Problem: The data below contains pictures, which are to be skipped; the lines starting at the line with "Viewport: 965px width, 543px height." and ending at the line with "the Git update" are to be output exactly, both ends included.

Given records:
┄┄┄┄┄┄┄┄┄┄┄┄┄┄┄┄┄┄┄┄

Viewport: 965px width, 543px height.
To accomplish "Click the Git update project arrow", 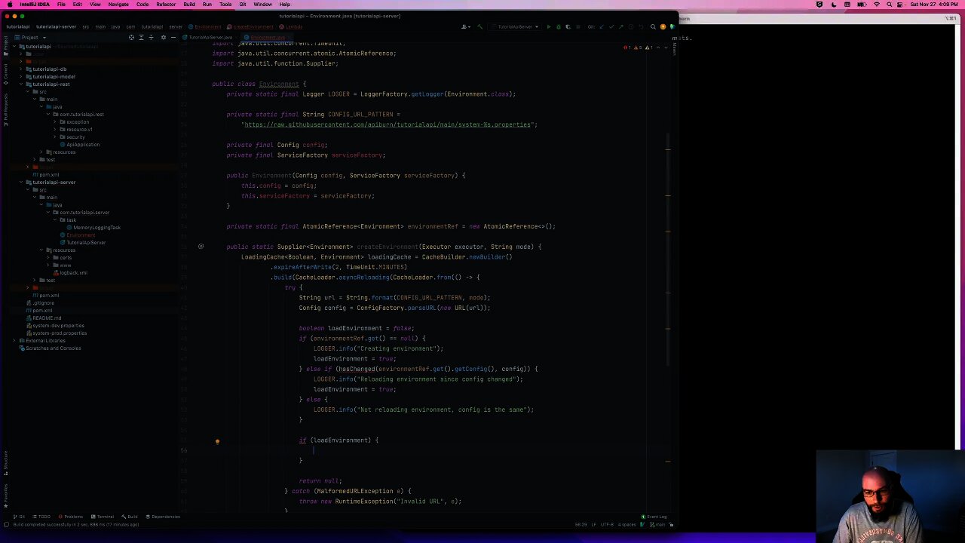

┄┄┄┄┄┄┄┄┄┄┄┄┄┄┄┄┄┄┄┄

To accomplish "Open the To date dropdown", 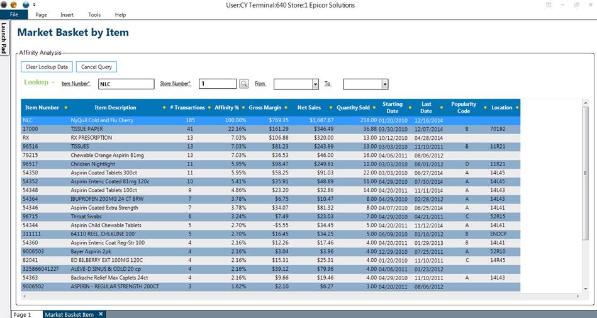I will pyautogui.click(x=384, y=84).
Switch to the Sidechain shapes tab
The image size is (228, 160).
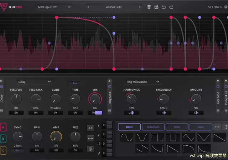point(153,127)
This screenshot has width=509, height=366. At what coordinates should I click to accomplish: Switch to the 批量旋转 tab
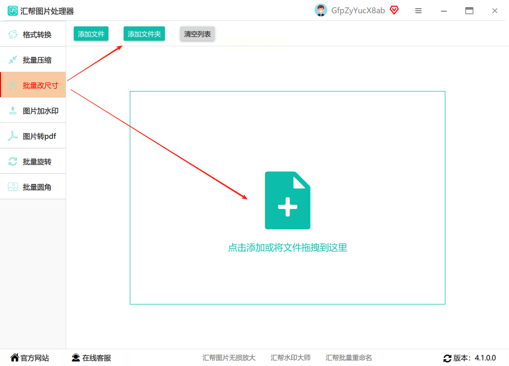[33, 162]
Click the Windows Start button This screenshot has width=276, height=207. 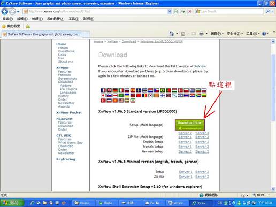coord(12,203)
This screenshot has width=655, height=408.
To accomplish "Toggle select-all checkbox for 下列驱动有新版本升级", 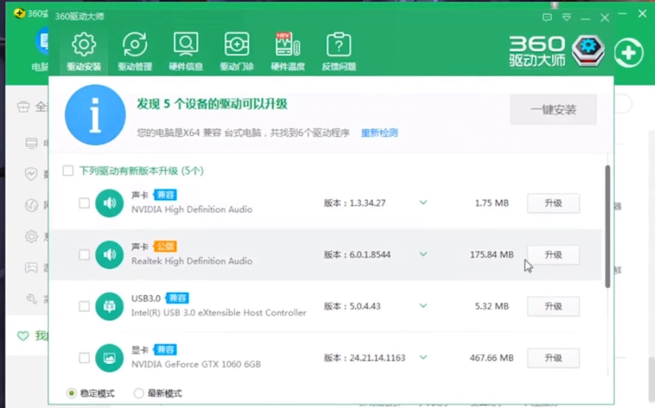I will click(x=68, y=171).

┄┄┄┄┄┄┄┄┄┄┄┄┄┄┄┄┄┄┄┄

Solution for this exercise:
Viewport: 965px width, 543px height.
To accomplish "Click the Git update project arrow", 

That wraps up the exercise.